Proof
Show Me the Artifact: The Difference Between AI Hype and AI Work.
AI conversations can feel productive without producing anything durable. That is one reason leaders struggle to evaluate the real value of AI inside a business.
AI conversations can feel productive without producing anything durable. That is one reason leaders struggle to evaluate the real value of AI inside a business.
A prompt can sound impressive. A demo can look magical. A chatbot can produce paragraphs quickly. But the practical question is still: What artifact did the business gain?
An artifact is a usable piece of work. It might be a proposal draft, a research brief, a meeting summary, a cleaned data file, a client email sequence, a training outline, a dashboard, a checklist, or a decision memo. It is something a human can review, approve, store, reuse, or act on.
This standard changes the conversation.
Instead of asking, “Can AI help with sales?” ask, “Can this workflow produce a better first-draft follow-up email within ten minutes of a discovery call?”
Instead of asking, “Can AI help with content?” ask, “Can this process turn one approved idea into a post, article outline, email blurb, and short video script, with all drafts stored in the right place?”
Instead of asking, “Can AI help with operations?” ask, “Can it summarize weekly blockers, identify overdue follow-ups, and prepare a manager-ready status note?”

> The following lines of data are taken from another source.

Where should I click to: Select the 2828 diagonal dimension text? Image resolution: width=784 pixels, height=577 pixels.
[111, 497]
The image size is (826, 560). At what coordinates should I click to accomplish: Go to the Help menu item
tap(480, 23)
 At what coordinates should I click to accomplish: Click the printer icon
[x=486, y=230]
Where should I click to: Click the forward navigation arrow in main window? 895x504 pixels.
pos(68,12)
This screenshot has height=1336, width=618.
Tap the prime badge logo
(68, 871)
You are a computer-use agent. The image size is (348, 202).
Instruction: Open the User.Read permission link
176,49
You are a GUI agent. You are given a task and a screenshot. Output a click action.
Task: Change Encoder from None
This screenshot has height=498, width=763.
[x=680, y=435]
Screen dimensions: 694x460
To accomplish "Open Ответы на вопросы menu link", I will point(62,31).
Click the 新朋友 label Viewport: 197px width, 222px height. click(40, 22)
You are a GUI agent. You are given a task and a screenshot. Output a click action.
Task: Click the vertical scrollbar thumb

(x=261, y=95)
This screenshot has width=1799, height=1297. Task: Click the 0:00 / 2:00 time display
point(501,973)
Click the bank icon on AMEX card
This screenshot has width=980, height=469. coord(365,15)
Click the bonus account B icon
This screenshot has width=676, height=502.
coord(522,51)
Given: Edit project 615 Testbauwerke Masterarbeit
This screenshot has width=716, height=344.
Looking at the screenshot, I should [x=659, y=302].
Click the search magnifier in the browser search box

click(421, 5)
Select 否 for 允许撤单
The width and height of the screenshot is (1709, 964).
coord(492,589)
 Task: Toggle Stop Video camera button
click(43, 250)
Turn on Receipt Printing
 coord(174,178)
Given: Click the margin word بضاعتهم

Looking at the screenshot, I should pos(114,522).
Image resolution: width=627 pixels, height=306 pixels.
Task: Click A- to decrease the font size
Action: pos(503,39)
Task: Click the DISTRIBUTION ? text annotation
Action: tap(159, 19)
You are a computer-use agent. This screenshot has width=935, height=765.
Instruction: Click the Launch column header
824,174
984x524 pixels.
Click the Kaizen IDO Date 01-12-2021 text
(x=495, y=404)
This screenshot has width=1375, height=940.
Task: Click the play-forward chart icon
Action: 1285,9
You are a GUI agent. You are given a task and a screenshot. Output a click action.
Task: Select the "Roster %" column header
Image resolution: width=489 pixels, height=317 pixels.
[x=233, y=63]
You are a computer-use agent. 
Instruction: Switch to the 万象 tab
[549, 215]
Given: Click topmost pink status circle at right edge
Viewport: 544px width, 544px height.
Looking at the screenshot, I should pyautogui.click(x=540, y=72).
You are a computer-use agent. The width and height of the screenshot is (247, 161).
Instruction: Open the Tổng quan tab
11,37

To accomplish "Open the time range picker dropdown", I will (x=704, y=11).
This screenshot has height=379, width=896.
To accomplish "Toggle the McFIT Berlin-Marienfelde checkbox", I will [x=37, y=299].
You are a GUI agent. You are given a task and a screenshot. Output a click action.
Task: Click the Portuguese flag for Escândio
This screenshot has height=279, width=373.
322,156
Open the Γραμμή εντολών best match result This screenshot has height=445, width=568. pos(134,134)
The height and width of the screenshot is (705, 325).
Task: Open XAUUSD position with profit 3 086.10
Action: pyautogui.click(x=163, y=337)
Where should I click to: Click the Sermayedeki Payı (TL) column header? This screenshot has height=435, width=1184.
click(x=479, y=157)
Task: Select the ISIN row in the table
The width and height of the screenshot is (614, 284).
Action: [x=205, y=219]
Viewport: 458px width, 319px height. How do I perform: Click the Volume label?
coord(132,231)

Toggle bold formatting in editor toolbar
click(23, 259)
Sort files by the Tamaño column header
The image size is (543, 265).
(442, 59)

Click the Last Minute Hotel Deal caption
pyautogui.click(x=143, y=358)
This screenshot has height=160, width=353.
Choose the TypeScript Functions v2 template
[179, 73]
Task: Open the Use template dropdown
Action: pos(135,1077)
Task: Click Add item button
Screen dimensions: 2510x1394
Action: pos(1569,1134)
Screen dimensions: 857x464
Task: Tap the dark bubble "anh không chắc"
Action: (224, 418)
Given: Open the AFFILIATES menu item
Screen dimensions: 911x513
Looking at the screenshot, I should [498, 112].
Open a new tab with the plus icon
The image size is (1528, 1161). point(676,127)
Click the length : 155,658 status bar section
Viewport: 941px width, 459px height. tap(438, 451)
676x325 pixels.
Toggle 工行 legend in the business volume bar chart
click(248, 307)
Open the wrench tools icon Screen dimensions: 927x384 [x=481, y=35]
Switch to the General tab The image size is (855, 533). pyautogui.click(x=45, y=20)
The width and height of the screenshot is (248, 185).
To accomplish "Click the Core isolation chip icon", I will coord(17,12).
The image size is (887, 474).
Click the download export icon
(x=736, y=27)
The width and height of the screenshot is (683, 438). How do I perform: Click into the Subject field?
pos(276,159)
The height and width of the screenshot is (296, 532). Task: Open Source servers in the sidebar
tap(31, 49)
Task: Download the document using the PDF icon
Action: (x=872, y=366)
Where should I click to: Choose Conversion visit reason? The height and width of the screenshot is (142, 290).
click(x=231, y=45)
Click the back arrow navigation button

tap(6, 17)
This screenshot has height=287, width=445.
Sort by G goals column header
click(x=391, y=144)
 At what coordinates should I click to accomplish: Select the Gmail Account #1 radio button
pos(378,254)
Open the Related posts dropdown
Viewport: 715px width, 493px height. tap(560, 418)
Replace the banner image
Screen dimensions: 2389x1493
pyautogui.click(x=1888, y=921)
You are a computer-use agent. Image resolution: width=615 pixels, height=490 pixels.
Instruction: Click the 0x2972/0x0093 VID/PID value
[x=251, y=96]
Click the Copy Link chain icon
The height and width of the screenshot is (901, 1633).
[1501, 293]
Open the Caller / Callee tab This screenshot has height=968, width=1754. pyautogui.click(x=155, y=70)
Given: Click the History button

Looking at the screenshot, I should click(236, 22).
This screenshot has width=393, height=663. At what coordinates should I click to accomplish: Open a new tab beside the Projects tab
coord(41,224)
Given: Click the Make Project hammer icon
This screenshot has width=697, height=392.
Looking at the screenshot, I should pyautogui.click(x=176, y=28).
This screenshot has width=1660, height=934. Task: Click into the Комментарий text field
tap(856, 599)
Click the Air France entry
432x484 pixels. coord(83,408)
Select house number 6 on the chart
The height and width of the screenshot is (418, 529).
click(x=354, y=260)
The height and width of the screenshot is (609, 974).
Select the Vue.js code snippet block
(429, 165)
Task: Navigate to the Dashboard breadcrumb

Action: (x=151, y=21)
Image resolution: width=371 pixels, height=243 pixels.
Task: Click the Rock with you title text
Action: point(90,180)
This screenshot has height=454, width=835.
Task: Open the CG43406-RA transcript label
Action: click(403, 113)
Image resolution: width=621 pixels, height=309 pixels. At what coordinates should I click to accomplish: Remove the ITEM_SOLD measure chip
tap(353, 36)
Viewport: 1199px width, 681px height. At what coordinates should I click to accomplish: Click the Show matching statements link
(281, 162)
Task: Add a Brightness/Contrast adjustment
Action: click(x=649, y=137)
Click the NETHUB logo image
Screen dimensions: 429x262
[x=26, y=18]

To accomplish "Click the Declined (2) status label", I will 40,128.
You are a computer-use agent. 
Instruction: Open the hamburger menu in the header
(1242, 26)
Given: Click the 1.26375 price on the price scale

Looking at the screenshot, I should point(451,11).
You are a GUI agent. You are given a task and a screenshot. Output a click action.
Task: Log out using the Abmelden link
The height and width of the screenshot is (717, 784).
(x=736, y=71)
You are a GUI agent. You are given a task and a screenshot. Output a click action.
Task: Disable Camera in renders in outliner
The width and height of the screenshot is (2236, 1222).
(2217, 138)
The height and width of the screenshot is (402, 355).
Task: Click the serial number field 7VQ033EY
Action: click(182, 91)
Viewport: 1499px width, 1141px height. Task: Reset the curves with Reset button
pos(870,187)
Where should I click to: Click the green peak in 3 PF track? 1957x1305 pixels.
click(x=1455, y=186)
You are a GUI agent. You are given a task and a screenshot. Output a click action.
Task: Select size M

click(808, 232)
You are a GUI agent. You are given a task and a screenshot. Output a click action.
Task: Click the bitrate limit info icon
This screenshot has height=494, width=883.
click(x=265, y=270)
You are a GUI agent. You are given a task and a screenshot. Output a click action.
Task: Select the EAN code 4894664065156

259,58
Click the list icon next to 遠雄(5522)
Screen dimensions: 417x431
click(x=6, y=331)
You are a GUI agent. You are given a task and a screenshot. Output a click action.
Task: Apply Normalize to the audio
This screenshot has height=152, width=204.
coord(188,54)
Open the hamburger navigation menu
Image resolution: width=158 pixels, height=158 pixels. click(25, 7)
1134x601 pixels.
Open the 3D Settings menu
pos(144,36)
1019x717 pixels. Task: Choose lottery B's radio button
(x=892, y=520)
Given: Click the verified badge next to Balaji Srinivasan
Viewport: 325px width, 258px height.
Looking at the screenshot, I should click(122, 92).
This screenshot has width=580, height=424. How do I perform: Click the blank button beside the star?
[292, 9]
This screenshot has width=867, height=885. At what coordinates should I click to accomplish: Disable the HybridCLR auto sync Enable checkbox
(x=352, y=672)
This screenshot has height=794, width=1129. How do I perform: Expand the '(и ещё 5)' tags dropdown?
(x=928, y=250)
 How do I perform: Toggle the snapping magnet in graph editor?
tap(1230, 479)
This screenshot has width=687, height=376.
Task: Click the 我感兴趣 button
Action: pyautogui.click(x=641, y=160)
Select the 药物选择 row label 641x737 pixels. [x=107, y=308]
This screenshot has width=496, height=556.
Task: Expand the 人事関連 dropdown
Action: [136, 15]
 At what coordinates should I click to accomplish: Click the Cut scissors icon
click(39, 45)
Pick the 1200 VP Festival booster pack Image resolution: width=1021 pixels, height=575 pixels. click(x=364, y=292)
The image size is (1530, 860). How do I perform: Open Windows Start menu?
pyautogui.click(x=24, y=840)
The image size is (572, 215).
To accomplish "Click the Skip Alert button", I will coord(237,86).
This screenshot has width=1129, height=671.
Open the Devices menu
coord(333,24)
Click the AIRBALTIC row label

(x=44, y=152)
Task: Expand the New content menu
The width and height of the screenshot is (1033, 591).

Artifacts make AI work visible. They also make quality control possible. A leader can review the output, compare it to the input, decide what changed, and improve the process.
This is also how businesses avoid the trap of AI theater. Activity is not the same as capability. A team can spend hours prompting and still have no repeatable workflow.
A simple rule helps:
If the AI-assisted process does not produce a reviewable artifact, it is probably still an experiment.
That does not make it worthless. Experiments are useful. But business adoption begins when experiments become reliable paths from input to usable output.
Show the artifact. Then improve the workflow that produced it.